E2VID Video Reconstruction CLI

Command-line tool for reconstructing videos from event camera data using the E2VID model.
Supports multiple event formats (EVT2, H5, text) and provides configurable reconstruction parameters.

Example usage:
    python scripts/e2vid.py --input data/prophersee/samples/evt2/80_balls.raw --output 80_balls_reconstructed.mp4
    python scripts/e2vid.py --input data/slider_depth/events.txt --output slider_depth.mp4 --fps 30 --duration 2.0
"""

import argparse
import sys
import time
from pathlib import Path
from typing import Optional, List, Tuple
import logging

import numpy as np
import cv2

try:
    import evlib
    import evlib.models
    import torch
except ImportError as e:
    print(f"Error: Could not import required packages: {e}")
    print("Please ensure evlib and torch are installed: pip install -e . torch")
    sys.exit(1)


def setup_logging(verbose: bool = False) -> logging.Logger:
    """Set up logging configuration."""
    level = logging.DEBUG if verbose else logging.INFO
    logging.basicConfig(
        level=level,
        format="%(asctime)s - %(levelname)s - %(message)s",
        datefmt="%H:%M:%S",
    )
    return logging.getLogger(__name__)


def find_active_periods(
    input_path: str, stats: dict, logger: logging.Logger, min_events: int = 1000
) -> List[Tuple[float, float]]:
    """Find periods with significant event activity using sampling."""
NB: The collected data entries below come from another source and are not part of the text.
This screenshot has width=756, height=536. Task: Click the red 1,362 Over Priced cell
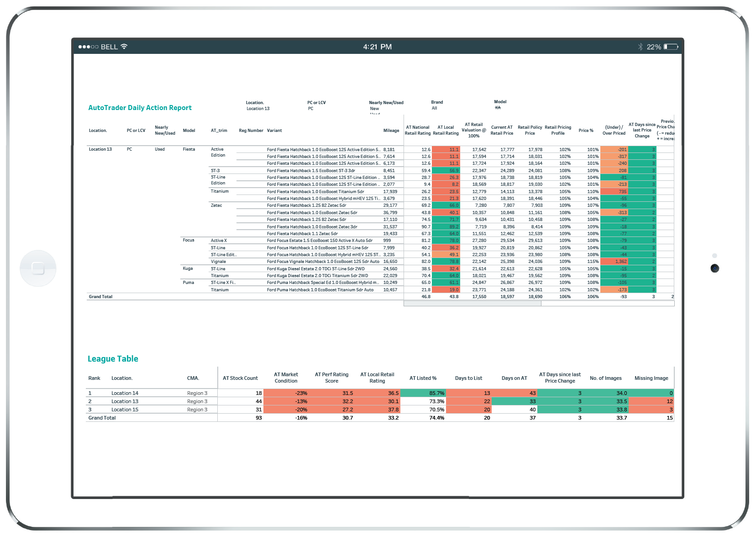click(614, 262)
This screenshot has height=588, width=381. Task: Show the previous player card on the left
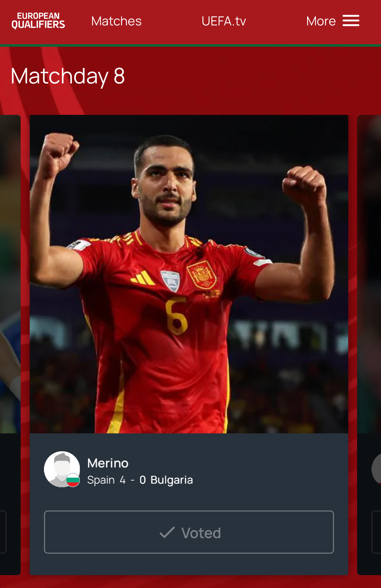click(10, 345)
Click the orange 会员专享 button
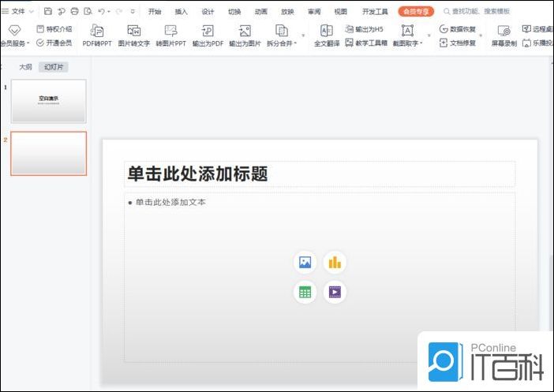The width and height of the screenshot is (554, 392). pos(416,12)
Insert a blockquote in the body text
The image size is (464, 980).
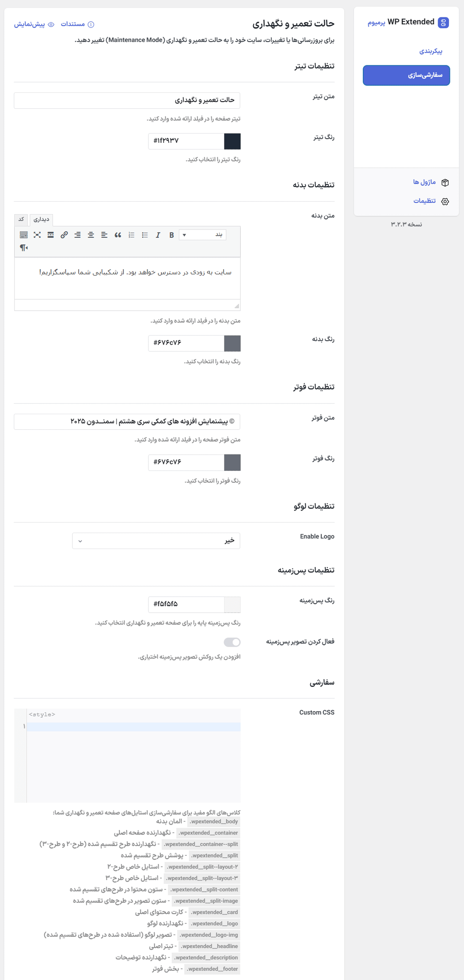(x=118, y=235)
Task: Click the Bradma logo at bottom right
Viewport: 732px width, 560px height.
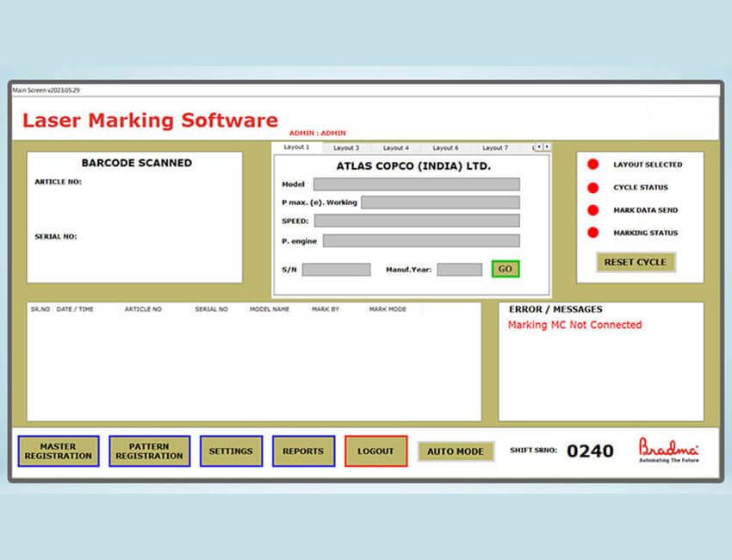Action: (669, 450)
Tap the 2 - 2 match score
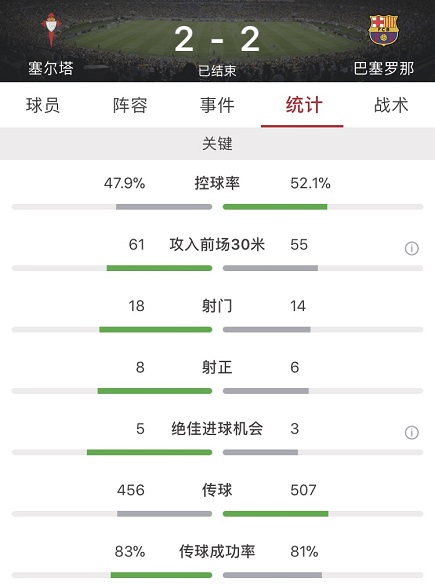 (x=217, y=39)
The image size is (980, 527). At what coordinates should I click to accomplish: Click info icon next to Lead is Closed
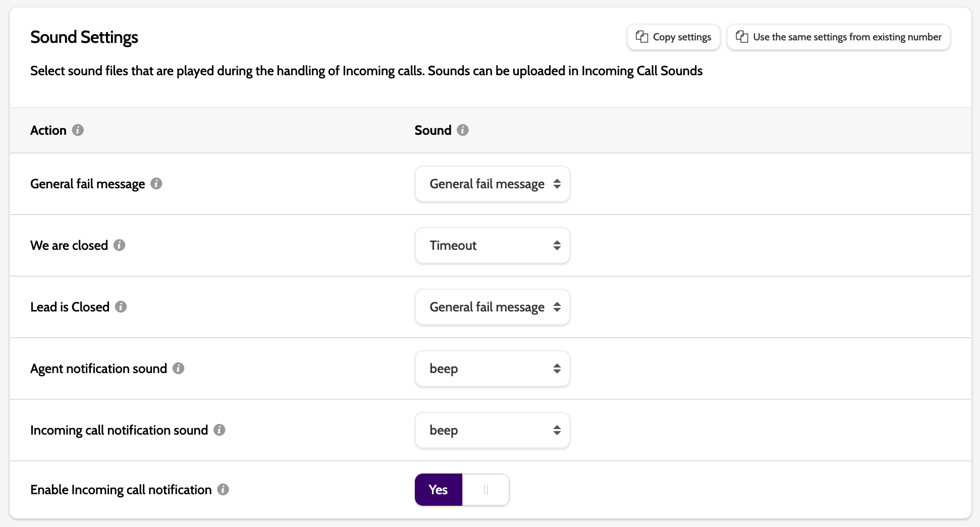tap(121, 307)
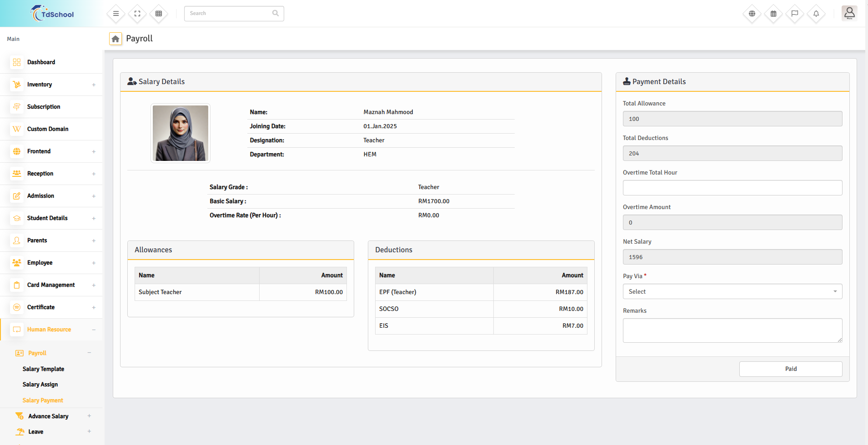
Task: Go to Salary Assign page
Action: [40, 385]
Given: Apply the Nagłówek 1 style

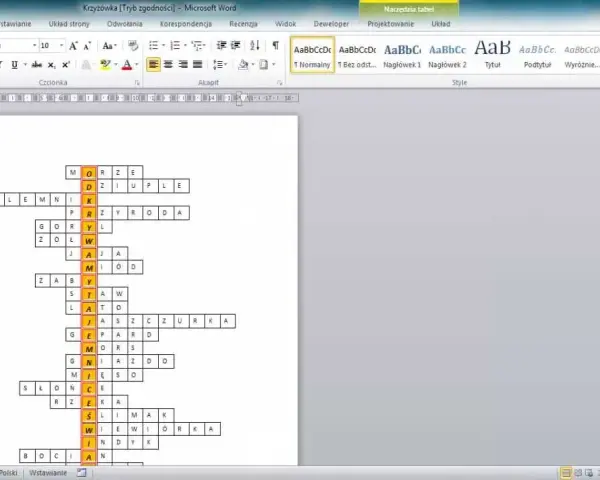Looking at the screenshot, I should pyautogui.click(x=402, y=55).
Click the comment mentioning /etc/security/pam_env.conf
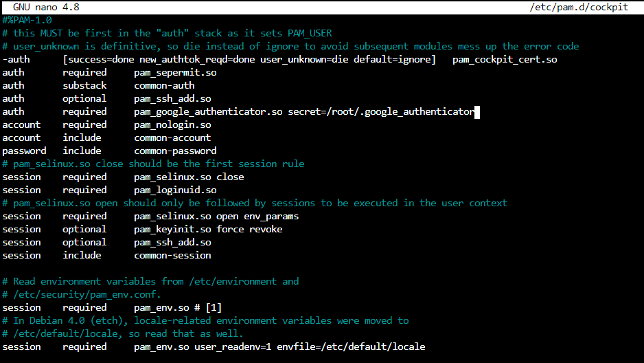Viewport: 644px width, 363px height. (81, 294)
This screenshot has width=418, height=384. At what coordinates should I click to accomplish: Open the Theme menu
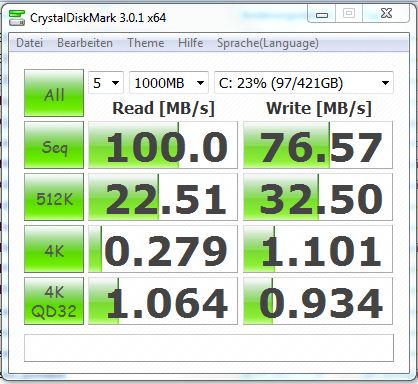tap(146, 43)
    duration = stats["end_time"] - stats["start_time"]
    window_size = 0.5  # 500ms windows for faster analysis
    max_windows = 40  # Limit analysis to 40 windows maximum

    if duration > max_windows * window_size:
        # Sample windows across the duration
        step_size = duration / max_windows
        sample_times = [stats["start_time"] + i * step_size for i in range(max_windows)]
    else:
        # Use regular intervals
        num_windows = int(duration / window_size)
        sample_times = [
            stats["start_time"] + i * window_size for i in range(num_windows)
        ]

    logger.info(
        f"Sampling {len(sample_times)} windows across {duration:.1f}s to find active periods..."
    )

    active_periods = []
    window_activities = []

    # Quick sampling to find activity levels
    for t_start in sample_times:
        t_end = t_start + window_size
        window_events = evlib.load_events(input_path, t_start=t_start, t_end=t_end)
        event_count = len(window_events.collect())
        window_activities.append((t_start, event_count))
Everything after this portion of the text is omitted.